Why on-site research should be a priority for healthcare

Madison Miner, CEO and Founder of WompHealth

Healthcare websites are extremely complicated. From researching providers to finding locations, customers are forced to dig around a growing slew of care options. To simplify the customer experience, a modern approach to site search is needed.

The rigid search tools of yesteryear are just that – obsolete. Customers expect to find what they need effortlessly. And establishing a connection with a customer – from the start of a visit – starts with research.

The search for health care is interrupted

A chasm separates good and bad search experiences. Modern research gives customers control to identify care. And a bad search experience leads to dead ends and frustration.

Customers today are conditioned to research. And they expect a single search bar to interpret complex queries and return actionable results.

After decades of using Google, and its ability to understand and present data, customers are faced with search everywhere they go on the Internet. From travel to real estate websites, industries have embraced search as the go-to, call-to-action to attract customers. Yet on healthcare websites, search is often hidden, interrupted, and only used to find items.

It’s only when a customer self-selects to “find a doctor” or “find a location” that a top-notch search experience emerges, and even then functionality is lackluster. Without fail, the search applications that power most healthcare websites are rigid and rarely match results relevant to customer queries.

Customers want a simple experience to resolve issues, and healthcare websites can’t rely on low-level search capabilities.

Learning lessons from e-commerce

E-commerce, a fiercely customer-centric industry, constantly strives to reduce digital friction. If a customer searches for “men’s red polka dot XL shirt available near me”, the results will be real-time and match the desired characteristics, such as color, size and availability. This level of personalization is possible with healthcare, where a search for “Spanish-speaking family doctor on Capitol Hill” returns localized family care options, filtered by next available appointment.

Digital excellence is the bread and butter of e-commerce. While not a one-to-one comparison, both industries have the customer at heart, and delivering relevant results is critical to success.

Improve the search experience

More care options are welcome. But more options often add steps to the customer journey. Smart search is the bridge. Before building in-house or selecting a software vendor, consider the following features.

Long tail research: A search engine is only as good as its ability to capture intent. The most common applications can process specific queries, such as a doctor’s name or a specific condition. But when a customer searches for “where to find the nearest flu vaccine,” most apps yield no results. An effective search must be able to perform exact, long-tail queries and return results.

Natural languagee: Customers enter a wide range of questions and terms using simple language. Modern search is able to understand natural language – by speaking rather than typing keywords – with the precision needed to display relevant results. Natural language processing uses machine learning models to infer meaning to match results precisely.

Mistake Tolerance: Health care is full of complex terms, conditions, names and places. A simple spelling mistake probably yields no results, closing the digital door to the customer. A search application should never return any results. Instead, it should offer suggestions, alternatives, and pathways that narrow the gap between goal and action.
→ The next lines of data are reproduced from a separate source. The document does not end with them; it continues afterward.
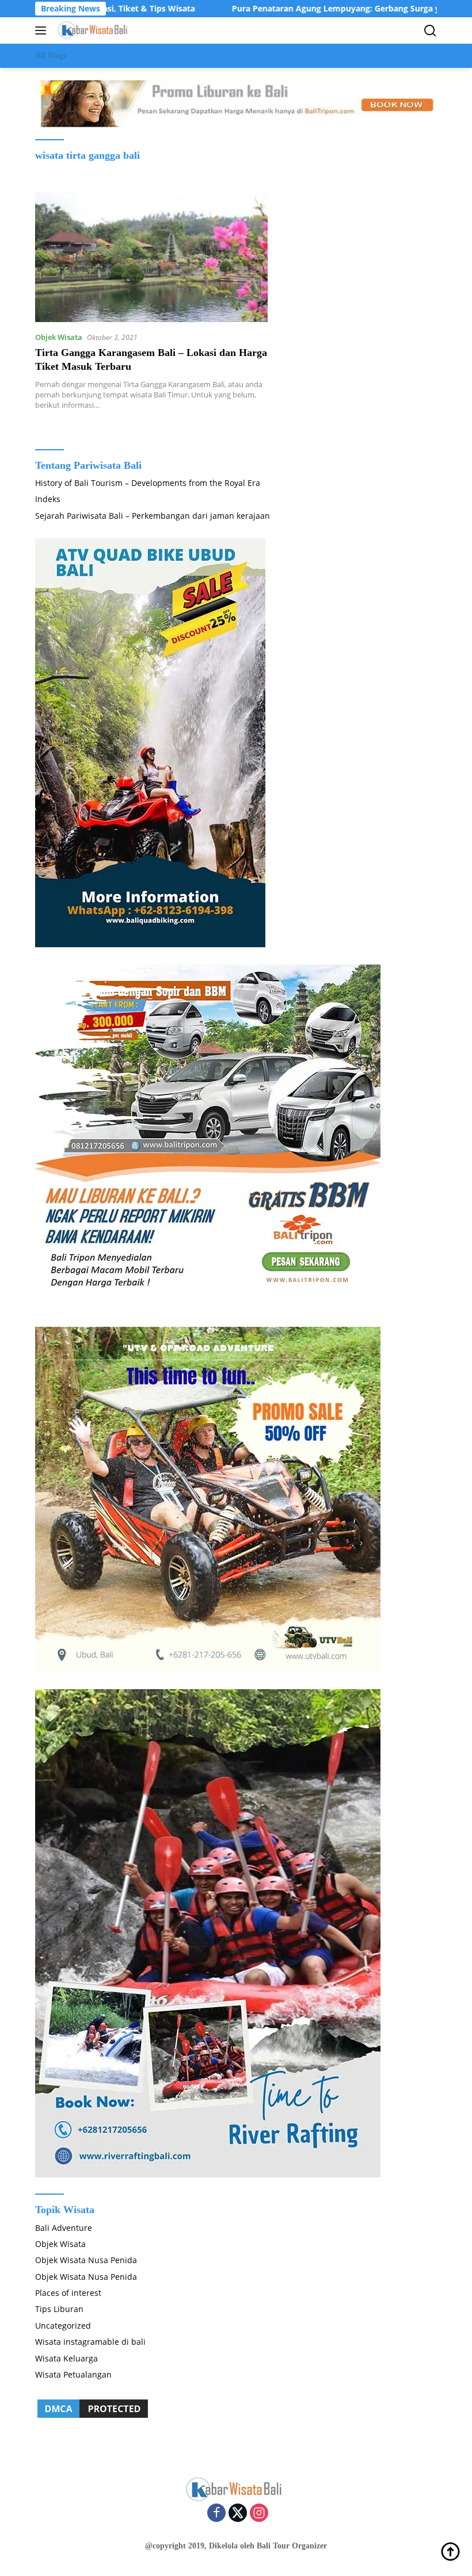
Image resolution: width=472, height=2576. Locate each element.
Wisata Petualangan (73, 2374)
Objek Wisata (58, 337)
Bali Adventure (63, 2227)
Synonyms: Clients look for symptoms and medical conditions. Even if they use words and descriptions that do not correspond to a specialty, intelligent algorithms can decipher the intention. For example, the algorithm should understand that searches for sinus infections or nose pain scale up to ear, nose, and throat providers.

Elements for Successful Search Results

The display of results is as essential as the processing of questions. Keep in mind the following best practices:

Badges: It is important that badges accompany vendor or location results, letting the customer know why each result appears. If a user searches for “family medicine,” provider profiles should highlight the searched keyword or phrases. It is a visual clue that the result is a match.

Real-time results: Smart search solutions enable well-sorted results. For example, health systems may choose to present results only at the next available appointment. Using multi-layered and intelligent caching, availability can be sorted and filtered, ensuring that only available time slots are displayed.

Locationlocation, location: Presenting results based on granular location provides a more personalized experience. Customers can immediately see suppliers in their area or in a neighborhood they know.

Faceted results: Customers will leave quickly if they don’t discover relevant results on the first page. Faceted search gives users the tools to filter and refine results. From insurance, availability, locations, gender and locations, filters allow customers to specify what they are looking for.
Taking research from obscurity to notoriety

A digital gateway is a modern approach to connecting clients to on-demand care. It’s a way to ensure that every step works together to deliver digital excellence and improve the patient experience. For new and returning customers, everything they need should be accessible, relevant and help simplify an undeniably complex process.

Done right, search reduces steps and frustration and instantly matches clients with the right kind of care. It’s time to rethink what’s possible with search – bringing functionality out of the shadows and into digital.


About Madison Miner

Madison Miner is CEO of WompHealth, a front-end platform that modernizes the patient experience. Madison has over 20 years of software engineering experience and is relentless in finding creative ways to combine rich functionality with performance to reduce friction with customers. An e-commerce veteran, Madison is focused on putting the customer at the center of the digital front door.